It’s an unusually warm autumn night. Between the wine bar and Se7en in West Street Market, a diverse group of people of all ages has gathered. While some are signing up on the list, others are whispering in the air, moving their hands, going over their poetry.
When night falls, the murmurs grow and the place begins to heat up. Everyone, the poets and the public, is saying goodbye to the place that has been the venue of Spoken Views for the last few years. Pan Pantoja, one of the event’s pioneers, is sitting up front. Dressed strikingly in black with his legs crossed and chin resting in hand, he observes the scene attentively. In the crowd, a flash of a white cowboy hat passes by. It’s Marvin Gonzalez, who distributes fliers for the group’s latest project: the upcoming bilingual event, El Puente.
One by one, the poets start reciting. The newcomers read nervously with wavering voices and shaking papers, but the audience listens intently and rouses them with applause. When Pantoja’s turn comes, in two or three verses, his energy explodes into every corner of the room. He doesn’t use more than six feet of space to move around, but everyone can feel the energy. And what energy! Before the night comes to a close, it’s Gonzalez’ turn. As if a medieval jester, he starts reciting around the audience, provoking and hypnotizing in a circular motion. Then the session’s over. Four hours of art has opened the door to beer and exchanges of phone numbers and websites between the new poets and the old ones.
Gonzalez has been an active participant in the Spoken Views sessions since 2007. Educated in the American system, this son of Mexican parents never ignored his Spanish language side. He arrives with a huge smile, a gentle temperament and the right side of his pants rolled up, like every good bike rider. He sits at the table and waits in silence for his large cappuccino. Bearded, with glasses and a bohemian hat, he explains quietly that there is rhythm everywhere, and everything is metered, if you listen for it.
“When people speak, even though they might not mean to, they always follow a rhythm. If you pay attention to the back table … there is a rhythm to their words. It’s easier to notice when you’re with friends or people you know because when you meet someone for the first time, the conversation doesn’t flow.”
Marvin believes in writing, whether in English or in Spanish. “For me, Spanish sounds better than English,” he says. “It’s more romantic.”

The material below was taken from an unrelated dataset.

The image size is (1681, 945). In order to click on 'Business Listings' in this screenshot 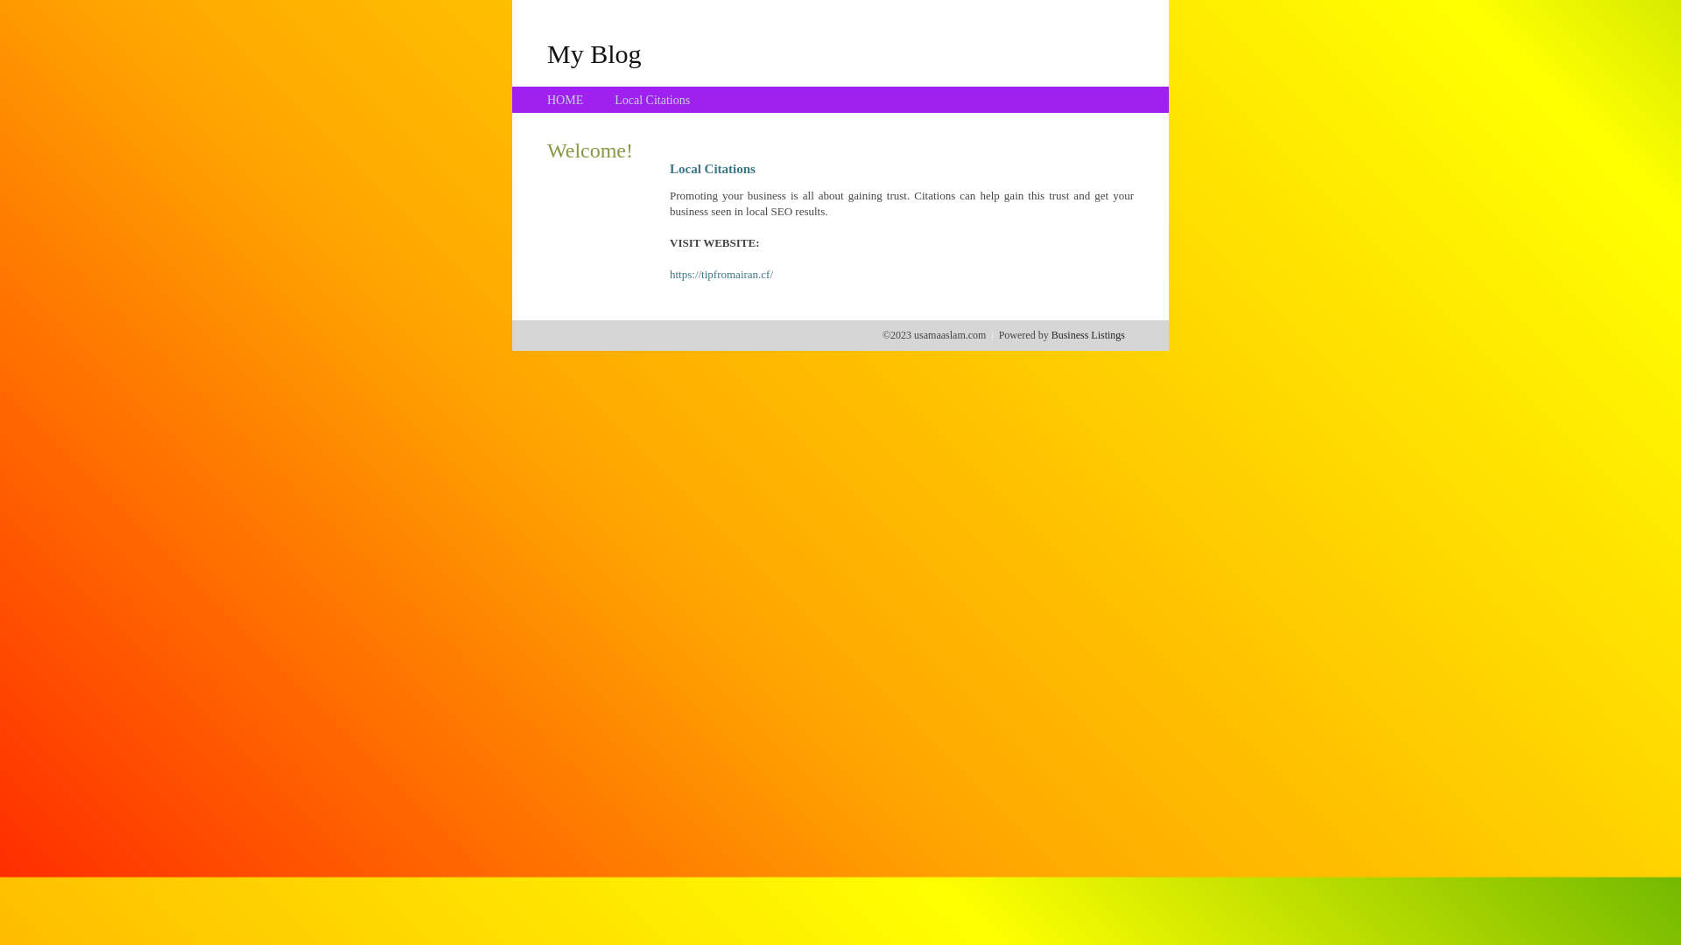, I will do `click(1087, 334)`.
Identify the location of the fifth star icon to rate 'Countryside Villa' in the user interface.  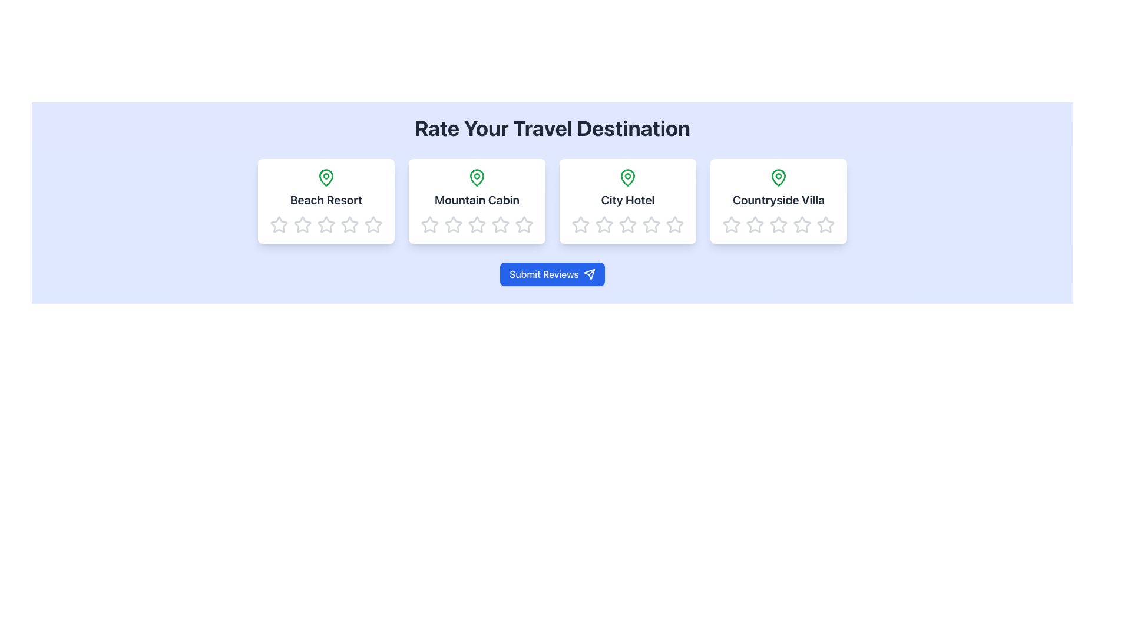
(825, 224).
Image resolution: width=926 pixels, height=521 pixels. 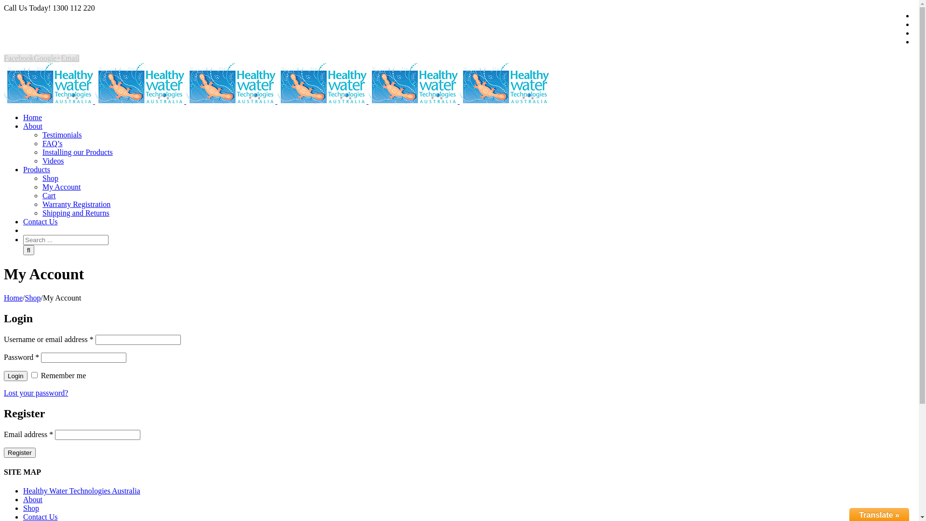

He remembers when he first saw the pamphlet for Spoken Views. “I didn’t even think about it, I went to check it out, and I liked it. Later, I made friends and kept at it.”
It’s enough to have curiosity and daring, which is exactly what the people of Spoken Views are attempting with El Puente: to serve as a bridge to unite the Spanish-speaking and English-speaking communities in Reno. El Puente is Spanish for “the bridge.”
“I’m sure that there are many Latino writers [who] don’t share their work because they don’t know the community,” says Gonzalez.
One doesn’t have to be a professional to try. In the sessions, there is an open mic so anyone can come up with notes and read, without obligation, just the desire to express themselves.